● PREGUNTAS DE ESTUDIO
A – Según el texto sobre Elena Barraquer, ¿cuántas expediciones asistenciales ha realizado la Fundación Barraquer en su década de servicio?
B – Copia literalmente el fragmento del texto sobre Elena Barraquer desde "Perteneciente a una" hasta "Ver para creer.", ambos incluidos.

● TEXTO DE LECTURA
+--

Elena Barraquer: Todos tenemos mucho que ver

Perteneciente a una saga de prestigiosos oftalmólogos, Elena Barraquer viaja cada año a diferentes destinos para devolver la vista a gente sin recursos. Una labor que se ha convertido en una necesidad. Este año la Fundación Barraquer cumple una década de servicio a los demás, en las que ha realizado 49 expediciones asistenciales a diferentes zonas de África y Asia, con más de 3.000 operaciones y 20.000 visitas. Ver para creer.
Por María González Fotografía PEPE BAEZA
‘Veía lo bien que lo pasaban mi padre y mi abuelo y soñaba con ser como ellos’. La vocación de Elena Barraquer por la medicina le viene de lejos, cuando a los seis años, sentada en las rodillas de su abuelo Ignacio Barraquer y mientras retorcía de manera nerviosa su corbata, éste le contaba anécdotas y le explicaba con un lenguaje sencillo algunas técnicas para devolver la luz a los que no ven. Pero esta introducción a la oftalmología que hacía a su nieta se extendía más allá de los manuales. En su clínica creó un dispensario en el que los pacientes sin recursos tenían derecho a las visitas y a las intervenciones. De este modo y por un coste muy reducido, podían beneficiarse de todos los servicios. Ahí nació la devoción de Elena por ayudar y, cuando finalizó la carrera de medicina, vocación y devoción se unieron en un mismo interés. ‘Mi abuelo nos enseñó que un médico no solo debe trabajar por dinero, sino, sobre todo, para ayudar a la gente’.

+--

Registros de un conjunto de datos

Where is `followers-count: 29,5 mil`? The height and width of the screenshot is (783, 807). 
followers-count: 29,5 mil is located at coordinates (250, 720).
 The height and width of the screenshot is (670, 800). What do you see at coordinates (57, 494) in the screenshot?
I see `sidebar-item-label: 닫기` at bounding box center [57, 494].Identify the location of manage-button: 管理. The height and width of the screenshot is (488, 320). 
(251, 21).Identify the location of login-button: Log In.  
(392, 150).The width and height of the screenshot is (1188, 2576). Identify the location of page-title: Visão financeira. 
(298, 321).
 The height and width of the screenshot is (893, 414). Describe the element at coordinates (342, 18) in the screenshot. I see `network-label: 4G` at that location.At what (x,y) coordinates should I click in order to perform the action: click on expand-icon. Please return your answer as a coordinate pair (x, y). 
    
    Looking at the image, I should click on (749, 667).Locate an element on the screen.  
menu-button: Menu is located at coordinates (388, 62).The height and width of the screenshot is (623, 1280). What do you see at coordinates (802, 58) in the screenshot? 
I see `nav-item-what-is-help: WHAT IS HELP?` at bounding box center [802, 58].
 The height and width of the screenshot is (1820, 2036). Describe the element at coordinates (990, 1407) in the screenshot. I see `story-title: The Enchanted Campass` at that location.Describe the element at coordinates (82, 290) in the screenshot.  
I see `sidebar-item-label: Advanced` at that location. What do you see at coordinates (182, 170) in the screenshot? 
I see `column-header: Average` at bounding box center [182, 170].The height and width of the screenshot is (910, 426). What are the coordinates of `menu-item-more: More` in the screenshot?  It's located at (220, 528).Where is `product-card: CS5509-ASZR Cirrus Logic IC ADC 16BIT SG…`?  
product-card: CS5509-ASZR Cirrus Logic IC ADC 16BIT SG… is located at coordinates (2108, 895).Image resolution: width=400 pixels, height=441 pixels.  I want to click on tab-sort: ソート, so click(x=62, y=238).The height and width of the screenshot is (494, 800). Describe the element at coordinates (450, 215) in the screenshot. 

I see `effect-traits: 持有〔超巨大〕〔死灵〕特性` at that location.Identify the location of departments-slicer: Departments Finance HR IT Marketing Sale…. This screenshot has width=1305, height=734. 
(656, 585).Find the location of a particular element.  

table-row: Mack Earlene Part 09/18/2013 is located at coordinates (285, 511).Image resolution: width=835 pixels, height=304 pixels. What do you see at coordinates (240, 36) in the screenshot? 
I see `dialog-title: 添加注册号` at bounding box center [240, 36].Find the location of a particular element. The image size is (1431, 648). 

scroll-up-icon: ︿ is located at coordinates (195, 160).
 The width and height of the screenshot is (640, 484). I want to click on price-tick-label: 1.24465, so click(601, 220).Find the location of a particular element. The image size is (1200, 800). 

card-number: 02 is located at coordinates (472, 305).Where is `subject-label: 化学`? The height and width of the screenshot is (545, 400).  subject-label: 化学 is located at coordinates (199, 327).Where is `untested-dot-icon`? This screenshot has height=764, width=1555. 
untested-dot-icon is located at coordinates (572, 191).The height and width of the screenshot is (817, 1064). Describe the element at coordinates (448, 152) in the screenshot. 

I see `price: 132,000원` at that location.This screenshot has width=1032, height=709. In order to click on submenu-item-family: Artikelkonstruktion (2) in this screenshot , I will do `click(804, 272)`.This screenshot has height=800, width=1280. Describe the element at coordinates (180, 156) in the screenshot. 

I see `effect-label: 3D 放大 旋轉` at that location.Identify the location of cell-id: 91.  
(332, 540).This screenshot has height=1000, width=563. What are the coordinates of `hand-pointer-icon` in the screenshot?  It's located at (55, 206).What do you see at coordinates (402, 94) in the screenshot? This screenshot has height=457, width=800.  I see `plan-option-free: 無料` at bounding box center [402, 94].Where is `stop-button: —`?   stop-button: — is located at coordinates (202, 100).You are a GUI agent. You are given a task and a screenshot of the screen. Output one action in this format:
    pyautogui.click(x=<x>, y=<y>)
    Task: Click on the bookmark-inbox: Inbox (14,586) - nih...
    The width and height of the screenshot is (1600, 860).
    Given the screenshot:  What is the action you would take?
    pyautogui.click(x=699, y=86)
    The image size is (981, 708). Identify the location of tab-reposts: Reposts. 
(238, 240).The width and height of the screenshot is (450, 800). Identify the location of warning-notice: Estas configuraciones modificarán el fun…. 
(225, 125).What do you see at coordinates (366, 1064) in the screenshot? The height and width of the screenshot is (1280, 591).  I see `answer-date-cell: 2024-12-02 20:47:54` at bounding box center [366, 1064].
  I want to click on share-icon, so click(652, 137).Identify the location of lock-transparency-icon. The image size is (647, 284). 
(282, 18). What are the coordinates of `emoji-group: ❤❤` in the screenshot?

+--

● EJERCICIO RESUELTO
A – 49 expediciones, a diferentes zonas de África y Asia.

B –
Perteneciente a una saga de prestigiosos oftalmólogos, Elena Barraquer viaja cada año a diferentes destinos para devolver la vista a gente sin recursos. Una labor que se ha convertido en una necesidad. Este año la Fundación Barraquer cumple una década de servicio a los demás, en las que ha realizado 49 expediciones asistenciales a diferentes zonas de África y Asia, con más de 3.000 operaciones y 20.000 visitas. Ver para creer.